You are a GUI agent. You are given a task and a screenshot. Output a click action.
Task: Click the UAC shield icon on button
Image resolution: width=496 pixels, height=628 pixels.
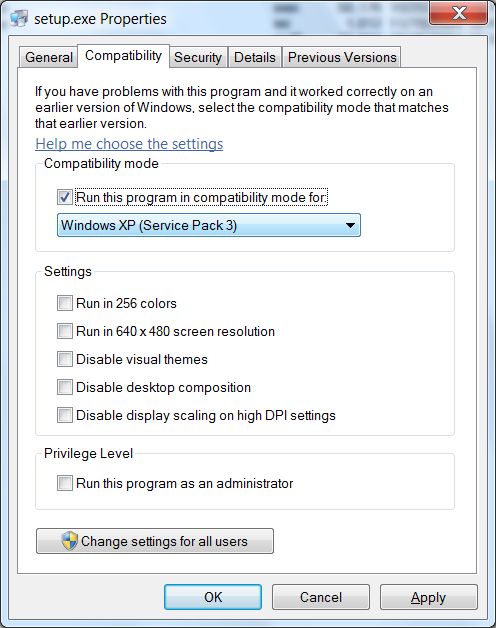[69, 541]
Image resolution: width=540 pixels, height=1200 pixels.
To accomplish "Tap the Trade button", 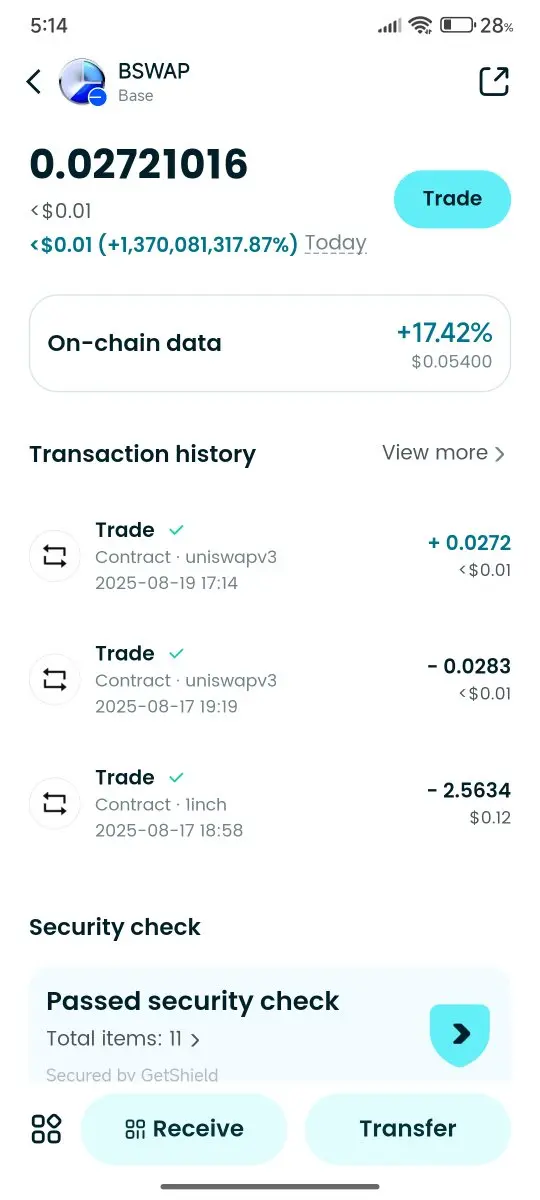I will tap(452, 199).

******************************

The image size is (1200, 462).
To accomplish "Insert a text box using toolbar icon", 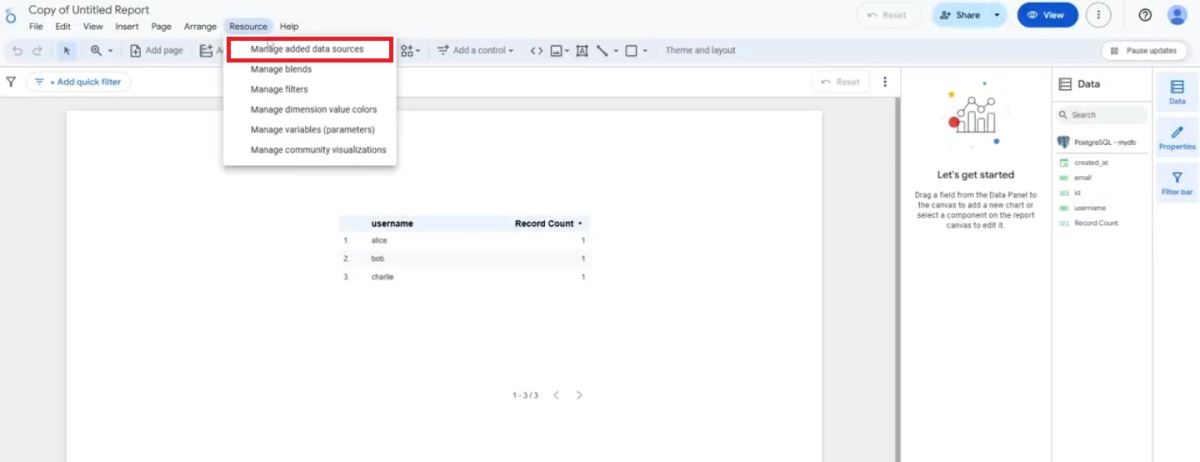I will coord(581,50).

******************************

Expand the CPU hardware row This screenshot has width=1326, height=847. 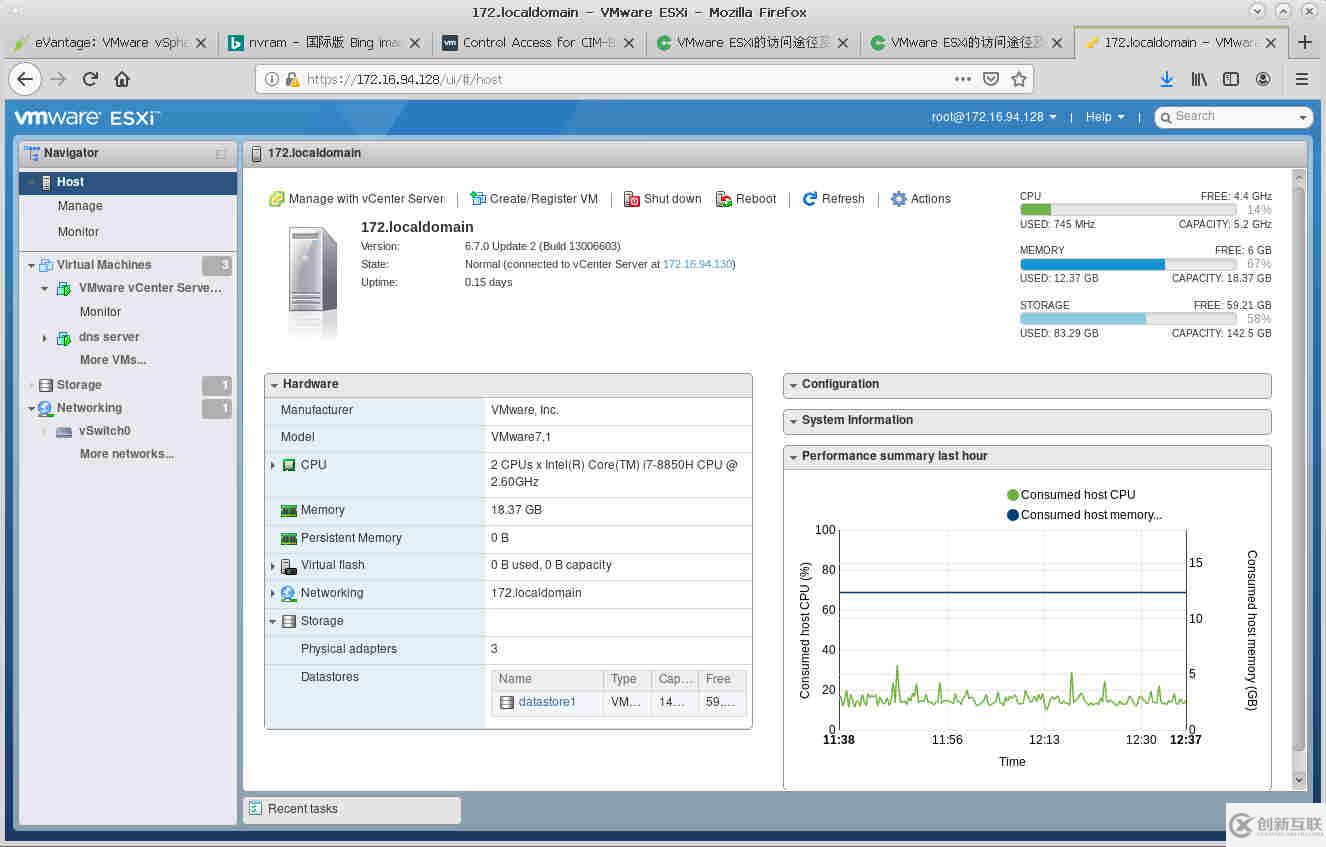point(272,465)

******************************

Copy only the lines above from the one containing "You are a GUI" through the one containing "Image resolution: width=540", both included. Leave out the pictures.

You are a GUI agent. You are given a task and a screenshot. Output a click action.
Task: Click the UAC shield icon on button
Image resolution: width=496 pixels, height=628 pixels.
[69, 541]
Image resolution: width=540 pixels, height=1200 pixels.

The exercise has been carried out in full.